Changed the name of local variables, added a local variable, avoided …

…cSpell errors on a line

core/modules/user/tests/user.test

@@ -2092,7 +2092,7 @@ class UserEditTestCase extends BackdropWebTestCase {
     $this->assertRaw(t("Your current password is missing or incorrect; it's required to change the %name.", array('%name' => t('E-mail address'))));
     // For the third attempt error from the flood control is received.
     $this->backdropPost("user/$user1->uid/edit", $edit, t('Save'));
-    $this->assertRaw(t('Sorry, you have entered incorrect password more than @count times. Changes to fields that require current password are temporarily blocked.
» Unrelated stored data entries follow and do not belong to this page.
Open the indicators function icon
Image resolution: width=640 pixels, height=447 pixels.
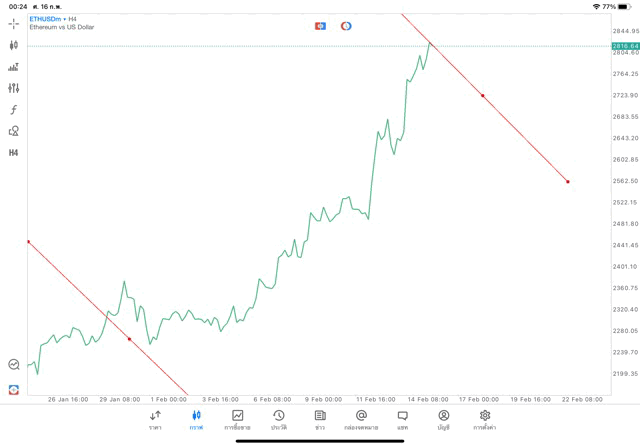pos(14,110)
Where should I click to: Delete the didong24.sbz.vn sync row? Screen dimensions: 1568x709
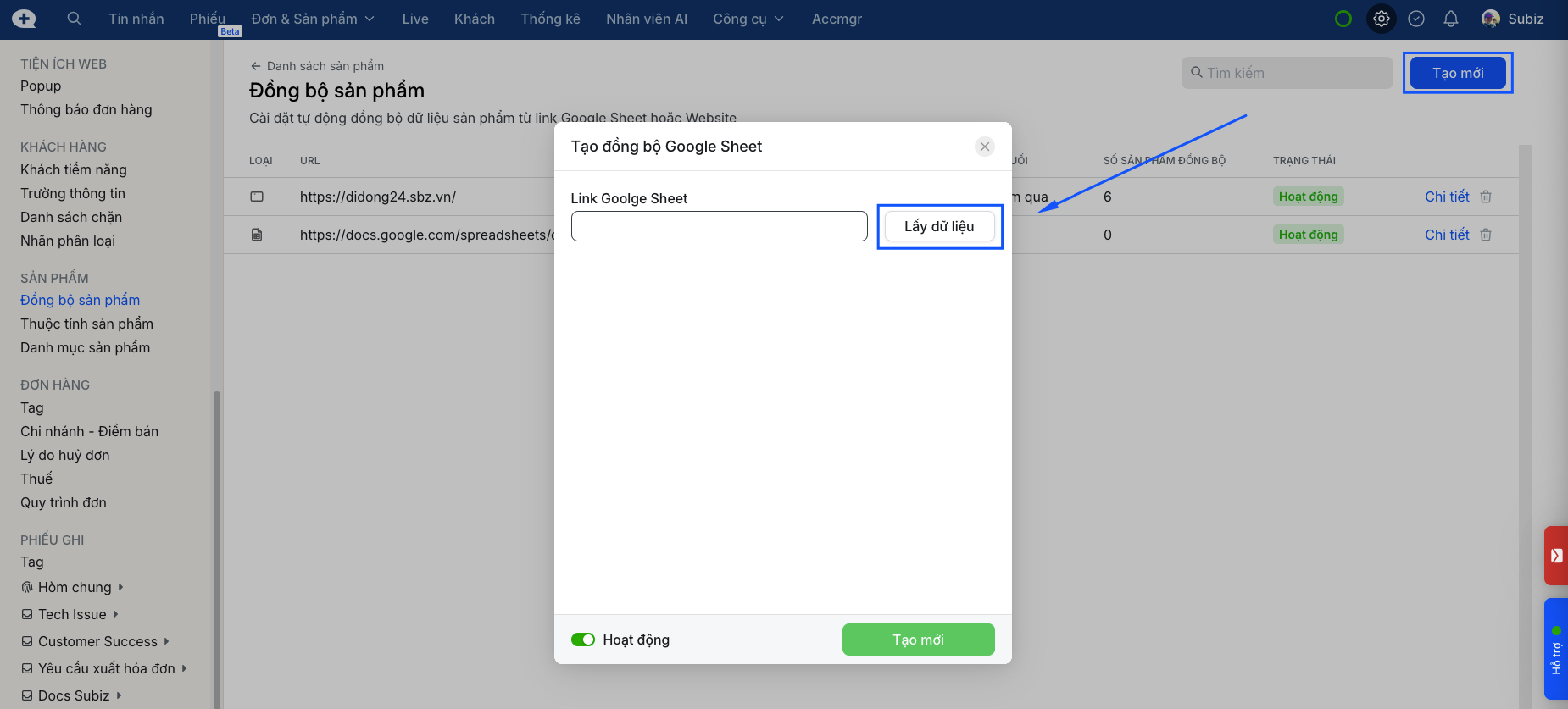pyautogui.click(x=1486, y=197)
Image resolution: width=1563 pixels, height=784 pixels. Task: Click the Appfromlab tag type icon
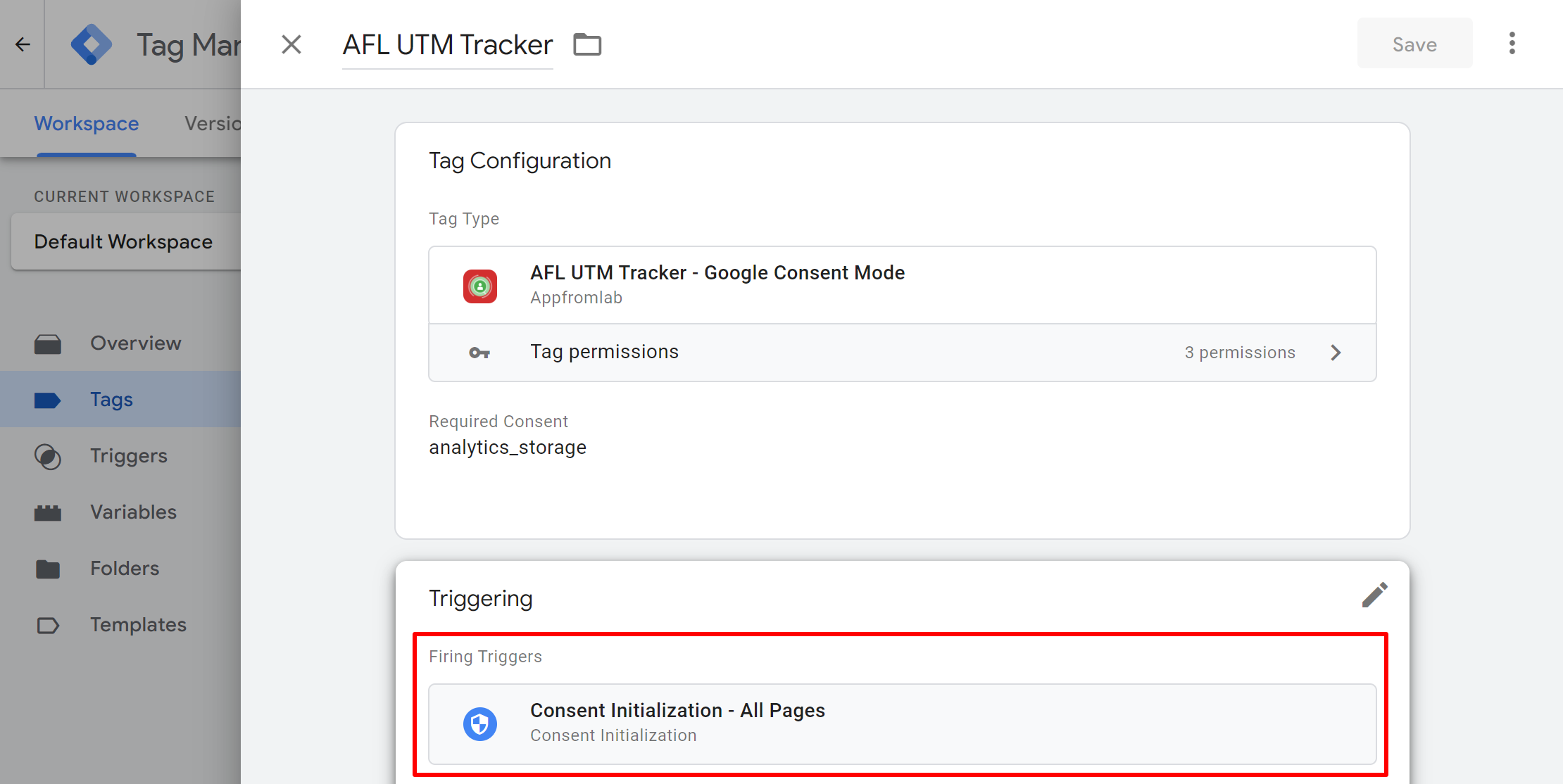coord(479,286)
Try again later.', array('@count' => variable_get('user_failed_login_user_limit', 2))));
+    $this->assertRaw(t('Sorry, you have entered the incorrect password more than @count times. Changes to fields that require current password are temporarily blocked. Try again later.', array('@count' => variable_get('user_failed_login_user_limit', 2))));
 
     // Test that multiple failed password validations with an empty password
     // does not trigger flood control.

core/modules/user/user.module

@@ -432,6 +432,7 @@ function user_password($length = 10) {
   // password. Note that the number 0 and the letter 'O' have been
   // removed to avoid confusion between the two. The same is true
   // of 'I', 1, and 'l'.
+  // cSpell:ignore-next abcdefghijkmnopqrstuvwxyz
   $allowable_characters = 'abcdefghijkmnopqrstuvwxyzABCDEFGHJKLMNPQRSTUVWXYZ23456789';
 
   // Zero-based count of characters in the allowable list:
@@ -1055,23 +1056,28 @@ function user_validate_current_pass(&$form, &$form_state) {
       // Default is to allow 5 failed passwords validations every 6 hours to
       // prevent brute force attacks.
       $identifier = $account->uid;
-      $user_pass_reset_user_window = $flood_config->get('flood_user_window', 21600);
-      $user_pass_reset_user_limit = $flood_config->get('flood_user_limit', 5);
-      if (!flood_is_allowed('failed_pass_validation_user', $user_pass_reset_user_limit, $user_pass_reset_user_window, $identifier)) {
-        form_set_error('current_pass', format_plural($user_pass_reset_user_limit, 'Sorry, you have entered incorrect password more than once. Changes to fields that require current password are temporarily blocked. Try again later.', 'Sorry, you have entered incorrect password more than @count times. Changes to fields that require current password are temporarily blocked. Try again later.'));
+      $pass_reset_window = $flood_config->get('flood_user_window', 21600);
+      $pass_reset_limit = $flood_config->get('flood_user_limit', 5);
+      if (!flood_is_allowed('failed_pass_validation_user', $pass_reset_limit, $pass_reset_window, $identifier)) {
+        form_set_error('current_pass',
+          format_plural($pass_reset_limit,
+            'Sorry, you have entered the incorrect password more than once. Changes to fields that require current password are temporarily blocked. Try again later.',
+            'Sorry, you have entered the incorrect password more than @count times. Changes to fields that require current password are temporarily blocked. Try again later.'
+          ));
         break;
       }
 
       require_once BACKDROP_ROOT . '/' . settings_get('password_inc', 'core/includes/password.inc');
-      $current_pass_failed = strlen(trim($form_state['values']['current_pass'])) === 0 || !user_check_password($form_state['values']['current_pass'], $account);
+      $trim_pass_len = strlen(trim($form_state['values']['current_pass']));
+      $current_pass_failed = $trim_pass_len === 0 || !user_check_password($form_state['values']['current_pass'], $account);
       if ($current_pass_failed) {
         form_set_error('current_pass', t("Your current password is missing or incorrect; it's required to change the %name.", array('%name' => $name)));
         form_set_error($key);
 
         // Register failed password validation flood event based on the uid, if
         // the password was entered.
-        if (strlen(trim($form_state['values']['current_pass'])) > 0) {
-          flood_register_event('failed_pass_validation_user', $user_pass_reset_user_window, $identifier);
+        if ($trim_pass_len > 0) {
+          flood_register_event('failed_pass_validation_user', $pass_reset_window, $identifier);
         }
       }
       // We only need to check the password once.